I'd been taught that the number of ways that we can select $k$ objects from $n$ nonidentical objects, is given by (regardless of order):
$$C_{n}^{k}=\frac{n!}{k!*(n-k)!}$$
I have a very simple question about this matter:
Is it really obligatory that the objects are nonidentical?
If so, why in the ball-examples we use combination? For instance, consider we have $4$ red balls and $3$ green balls in a container. Then, we are asked to say the number of ways that we can select two balls from the container. As you know, we immediately say that the number of ways that we can choose $2$ balls from the container is $C_{7}^{2}$. However, all the balls are not nonidentical. With this regard, what would be the number of ways that we can choose $2$ red balls from $6$ red balls? Is it $C_{2}^{6}$?

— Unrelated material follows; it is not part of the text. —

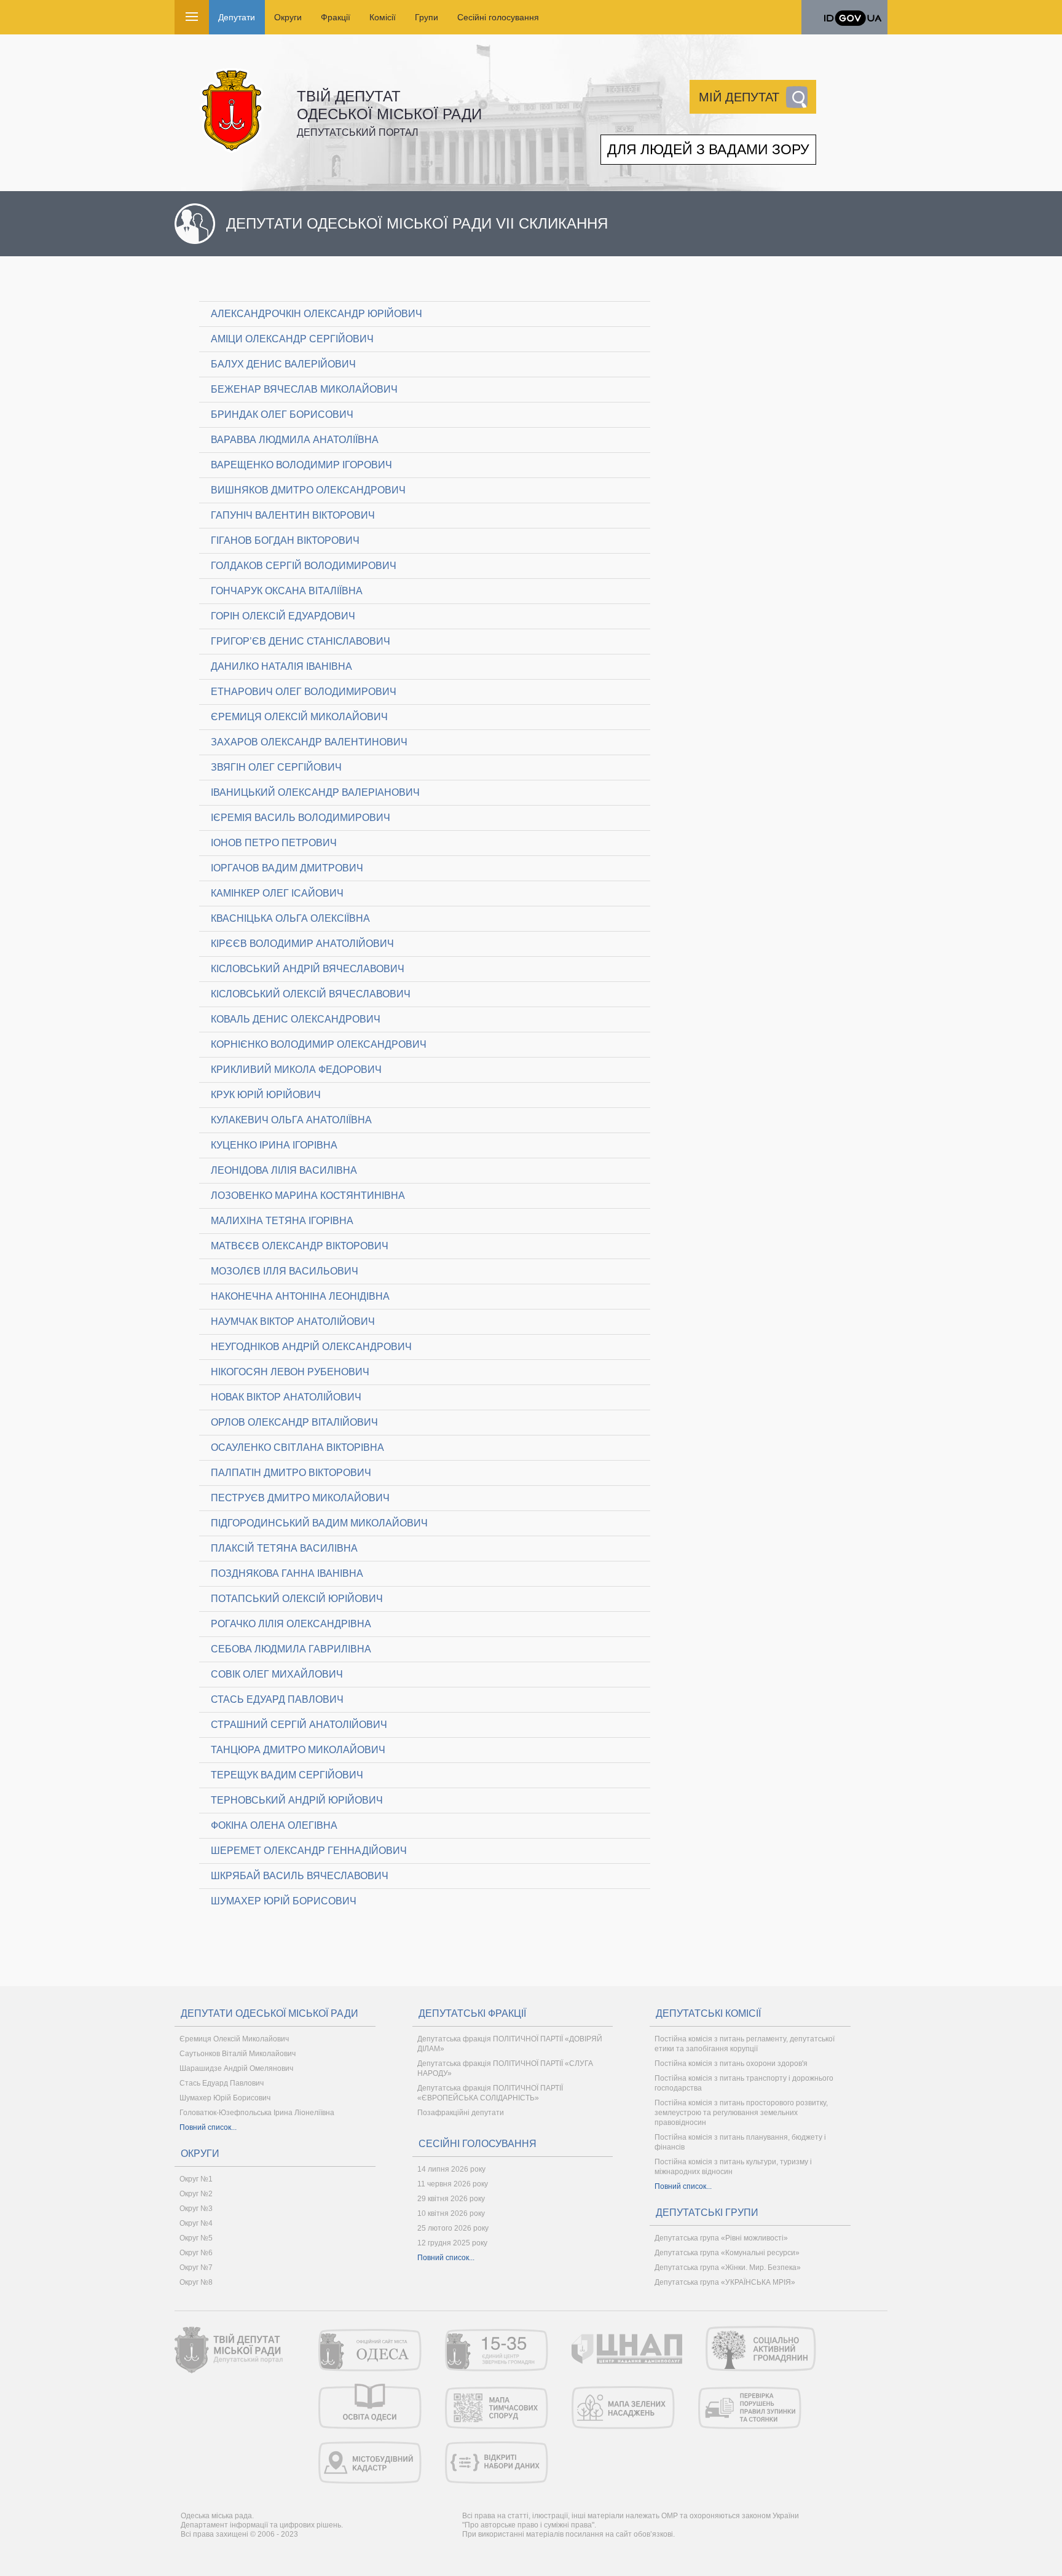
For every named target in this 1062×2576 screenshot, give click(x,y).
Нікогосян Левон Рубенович (290, 1372)
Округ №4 (196, 2223)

Yes, it only works if the items are non-indentical. $^n\mathrm C_r$ counts the distinct ways to select $r$ elements from a set of $n$ indistinguishable elements. If the elements were identical, there would only be one distinct way to select $r$ of them. (Assuming integer values and $0\leq r\leq n$.)
Note: Physically the balls will be unique entities, but what we are counting is the arrangements of identifiable traits. (Such as colours.)
PS: ${^n\mathrm C_r} = \frac{n!}{r!(n-r)!}$. I've encountered it written as $\mathrm C^n_r$, but always with the superscript corresponding to the numerator while the subscript to the denominator. It would be confusing for a text to present it otherwise.